OBJECTIVE: Development of a panel of serum autoantibody against Neuron specific gene family member 1 (NSG1) with traditional tumor biomarkers of esophageal squamous cell carcinoma (ESCC) to further improve the diagnostic efficiency for ESCC patients. METHODS: Immunohistochemistry (IHC) staining was used to detect the expression of NSG1 protein in 40 pairs of ESCC tissues and matched paracancerous tissues. Serum anti-NSG1 levels of 203 patients with early ESCC, 103 patients with advanced ESCC, 135 patients with esophageal benign lesion (EBL), and 155 healthy controls (HCs) were detected by ELISA. The diagnostic performances of all possible combinations of serum anti-NSG1with CEA, CYFRA21-1 and SCC-Ag were assessed to develop an optimal panel for ESCC diagnosis. RESULTS:NSG1 protein expression in ESCC tissues was significantly higher than that in matched paracancerous tissues (p < 0.001). Serum anti-NSG1 expression in ESCC group was significantly higher than that in EBL group and HC group (p < 0.001). The AUC of serum anti-NSG1 for ESCC was 0.706, with 49.7% sensitivity at 93.5% specificity, superior to that of CEA, CYFRA21-1 and SCC-Ag.
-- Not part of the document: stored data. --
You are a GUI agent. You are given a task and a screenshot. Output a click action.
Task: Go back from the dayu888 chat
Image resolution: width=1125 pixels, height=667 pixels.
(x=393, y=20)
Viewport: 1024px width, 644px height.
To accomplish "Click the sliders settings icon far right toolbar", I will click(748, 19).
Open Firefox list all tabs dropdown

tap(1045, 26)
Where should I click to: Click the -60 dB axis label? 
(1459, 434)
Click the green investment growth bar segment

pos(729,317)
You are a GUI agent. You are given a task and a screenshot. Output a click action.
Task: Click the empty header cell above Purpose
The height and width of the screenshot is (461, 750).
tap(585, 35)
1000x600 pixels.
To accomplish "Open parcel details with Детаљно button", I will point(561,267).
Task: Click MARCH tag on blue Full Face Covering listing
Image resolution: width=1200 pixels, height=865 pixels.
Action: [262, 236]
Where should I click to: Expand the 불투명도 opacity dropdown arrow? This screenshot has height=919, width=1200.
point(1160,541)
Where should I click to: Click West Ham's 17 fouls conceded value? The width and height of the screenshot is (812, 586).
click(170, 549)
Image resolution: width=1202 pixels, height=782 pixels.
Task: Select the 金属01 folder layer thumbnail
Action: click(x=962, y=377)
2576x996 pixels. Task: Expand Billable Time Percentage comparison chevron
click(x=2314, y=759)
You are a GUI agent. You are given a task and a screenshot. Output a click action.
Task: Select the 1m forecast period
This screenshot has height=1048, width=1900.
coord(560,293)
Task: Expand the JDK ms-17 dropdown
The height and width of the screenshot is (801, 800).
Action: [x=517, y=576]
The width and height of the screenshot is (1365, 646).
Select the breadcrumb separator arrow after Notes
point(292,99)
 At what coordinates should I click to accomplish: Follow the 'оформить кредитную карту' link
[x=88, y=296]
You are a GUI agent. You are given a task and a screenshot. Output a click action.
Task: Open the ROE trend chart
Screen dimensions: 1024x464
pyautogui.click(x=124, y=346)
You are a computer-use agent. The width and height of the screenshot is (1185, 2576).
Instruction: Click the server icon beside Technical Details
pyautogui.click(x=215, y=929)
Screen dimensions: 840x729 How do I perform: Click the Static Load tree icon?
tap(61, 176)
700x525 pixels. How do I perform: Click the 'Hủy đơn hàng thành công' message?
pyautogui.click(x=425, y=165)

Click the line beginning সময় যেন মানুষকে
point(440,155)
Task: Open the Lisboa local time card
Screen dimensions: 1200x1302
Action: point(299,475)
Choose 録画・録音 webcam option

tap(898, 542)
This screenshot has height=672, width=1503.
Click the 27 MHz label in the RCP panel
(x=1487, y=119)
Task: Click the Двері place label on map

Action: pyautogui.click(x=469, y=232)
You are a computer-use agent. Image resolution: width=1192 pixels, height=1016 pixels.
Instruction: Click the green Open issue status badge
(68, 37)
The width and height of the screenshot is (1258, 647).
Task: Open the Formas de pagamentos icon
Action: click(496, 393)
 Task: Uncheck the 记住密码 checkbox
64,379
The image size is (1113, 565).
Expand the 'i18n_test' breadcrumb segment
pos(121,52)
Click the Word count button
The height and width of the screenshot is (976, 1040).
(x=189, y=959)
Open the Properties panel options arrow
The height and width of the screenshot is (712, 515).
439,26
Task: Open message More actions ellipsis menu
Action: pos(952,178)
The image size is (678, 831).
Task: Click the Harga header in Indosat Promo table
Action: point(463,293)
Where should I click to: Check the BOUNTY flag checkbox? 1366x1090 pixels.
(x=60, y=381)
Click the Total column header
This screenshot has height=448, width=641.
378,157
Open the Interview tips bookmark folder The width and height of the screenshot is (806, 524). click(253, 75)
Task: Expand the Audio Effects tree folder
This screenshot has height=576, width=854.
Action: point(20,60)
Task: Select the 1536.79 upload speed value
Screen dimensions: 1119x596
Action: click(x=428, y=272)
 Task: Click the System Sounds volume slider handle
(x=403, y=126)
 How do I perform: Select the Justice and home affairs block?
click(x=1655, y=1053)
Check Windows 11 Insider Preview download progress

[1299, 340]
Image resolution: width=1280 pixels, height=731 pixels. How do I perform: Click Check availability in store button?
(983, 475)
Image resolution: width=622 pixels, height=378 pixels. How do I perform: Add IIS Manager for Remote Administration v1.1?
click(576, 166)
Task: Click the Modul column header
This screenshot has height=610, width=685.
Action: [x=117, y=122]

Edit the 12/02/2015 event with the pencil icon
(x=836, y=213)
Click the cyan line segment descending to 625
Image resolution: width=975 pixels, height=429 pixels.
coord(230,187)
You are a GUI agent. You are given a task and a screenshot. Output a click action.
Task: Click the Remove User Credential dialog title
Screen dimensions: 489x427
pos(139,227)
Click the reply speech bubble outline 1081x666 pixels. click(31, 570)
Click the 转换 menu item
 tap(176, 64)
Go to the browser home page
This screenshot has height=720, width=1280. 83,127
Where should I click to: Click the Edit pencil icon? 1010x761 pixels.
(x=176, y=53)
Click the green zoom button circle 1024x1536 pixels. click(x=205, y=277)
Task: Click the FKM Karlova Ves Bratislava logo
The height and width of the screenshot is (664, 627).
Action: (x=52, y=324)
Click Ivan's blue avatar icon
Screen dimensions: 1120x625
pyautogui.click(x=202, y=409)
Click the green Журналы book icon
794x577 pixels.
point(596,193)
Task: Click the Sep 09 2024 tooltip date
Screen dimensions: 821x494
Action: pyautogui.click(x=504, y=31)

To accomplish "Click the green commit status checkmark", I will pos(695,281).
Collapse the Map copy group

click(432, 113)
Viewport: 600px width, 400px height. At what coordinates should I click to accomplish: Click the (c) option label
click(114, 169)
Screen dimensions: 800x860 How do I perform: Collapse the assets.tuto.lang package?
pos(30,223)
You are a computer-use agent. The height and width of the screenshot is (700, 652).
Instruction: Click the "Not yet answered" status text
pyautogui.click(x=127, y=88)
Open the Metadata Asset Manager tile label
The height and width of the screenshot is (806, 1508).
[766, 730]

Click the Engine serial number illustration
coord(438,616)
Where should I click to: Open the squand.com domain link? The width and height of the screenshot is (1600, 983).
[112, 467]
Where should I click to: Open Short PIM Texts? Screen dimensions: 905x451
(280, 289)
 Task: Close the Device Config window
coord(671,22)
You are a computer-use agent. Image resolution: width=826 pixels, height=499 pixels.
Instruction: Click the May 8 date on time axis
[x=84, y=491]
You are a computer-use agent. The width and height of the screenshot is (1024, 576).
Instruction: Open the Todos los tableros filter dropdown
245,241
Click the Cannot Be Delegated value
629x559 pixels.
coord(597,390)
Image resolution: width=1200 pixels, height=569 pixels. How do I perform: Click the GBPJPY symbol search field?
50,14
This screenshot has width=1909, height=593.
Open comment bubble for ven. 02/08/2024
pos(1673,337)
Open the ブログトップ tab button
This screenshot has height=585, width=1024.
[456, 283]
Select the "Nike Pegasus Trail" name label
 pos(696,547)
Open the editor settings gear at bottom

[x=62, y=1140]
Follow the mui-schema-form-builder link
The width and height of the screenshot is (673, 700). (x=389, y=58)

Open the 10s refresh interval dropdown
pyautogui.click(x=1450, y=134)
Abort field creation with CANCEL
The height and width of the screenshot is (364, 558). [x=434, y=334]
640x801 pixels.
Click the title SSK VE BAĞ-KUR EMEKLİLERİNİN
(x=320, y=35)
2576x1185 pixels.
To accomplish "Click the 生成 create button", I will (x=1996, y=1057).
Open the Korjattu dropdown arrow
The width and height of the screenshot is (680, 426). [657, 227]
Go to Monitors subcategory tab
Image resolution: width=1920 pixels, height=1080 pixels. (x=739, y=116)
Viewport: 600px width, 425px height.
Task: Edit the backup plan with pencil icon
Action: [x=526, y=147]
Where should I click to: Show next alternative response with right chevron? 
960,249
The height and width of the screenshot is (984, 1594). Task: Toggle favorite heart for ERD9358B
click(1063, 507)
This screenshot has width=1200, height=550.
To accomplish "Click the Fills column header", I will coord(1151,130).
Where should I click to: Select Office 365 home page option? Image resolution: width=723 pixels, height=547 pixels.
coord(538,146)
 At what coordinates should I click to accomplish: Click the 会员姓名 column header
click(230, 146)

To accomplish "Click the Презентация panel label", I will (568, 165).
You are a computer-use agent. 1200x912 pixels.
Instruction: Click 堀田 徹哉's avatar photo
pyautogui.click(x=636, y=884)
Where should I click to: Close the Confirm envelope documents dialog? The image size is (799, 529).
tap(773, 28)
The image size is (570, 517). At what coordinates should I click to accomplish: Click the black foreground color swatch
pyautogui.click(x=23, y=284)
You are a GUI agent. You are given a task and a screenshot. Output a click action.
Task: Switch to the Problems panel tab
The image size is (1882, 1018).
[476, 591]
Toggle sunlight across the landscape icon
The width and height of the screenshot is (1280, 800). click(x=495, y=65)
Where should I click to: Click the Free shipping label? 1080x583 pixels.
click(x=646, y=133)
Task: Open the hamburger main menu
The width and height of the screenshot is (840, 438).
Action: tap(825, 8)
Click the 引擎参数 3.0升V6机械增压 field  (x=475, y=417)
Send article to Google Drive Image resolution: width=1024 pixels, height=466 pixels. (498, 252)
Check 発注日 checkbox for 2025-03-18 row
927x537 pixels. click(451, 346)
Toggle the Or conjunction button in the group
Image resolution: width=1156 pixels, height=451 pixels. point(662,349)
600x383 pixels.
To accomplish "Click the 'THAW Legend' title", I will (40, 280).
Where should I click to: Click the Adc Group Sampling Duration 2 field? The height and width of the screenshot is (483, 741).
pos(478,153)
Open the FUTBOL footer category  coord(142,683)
Of all possible combinations, serum anti-NSG1 combined with CEA, CYFRA21-1 and SCC-Ag showed the highest AUC of 0.758 and 67.3% sensitivity at 88.3% specificity for ESCC, with the highest NPV of 71.9% and the lowest NLR of 0.37. CONCLUSION: Aberrant NSG1 protein expression in ESCC tissues might be responsible for massive releases of autoantibody anginst NSG1 in sera of ESCC. A panel of anti-NSG1 with CEA, CYFRA21-1 and SCC-Ag contributes to further improving the diagnostic efficiency for ESCC.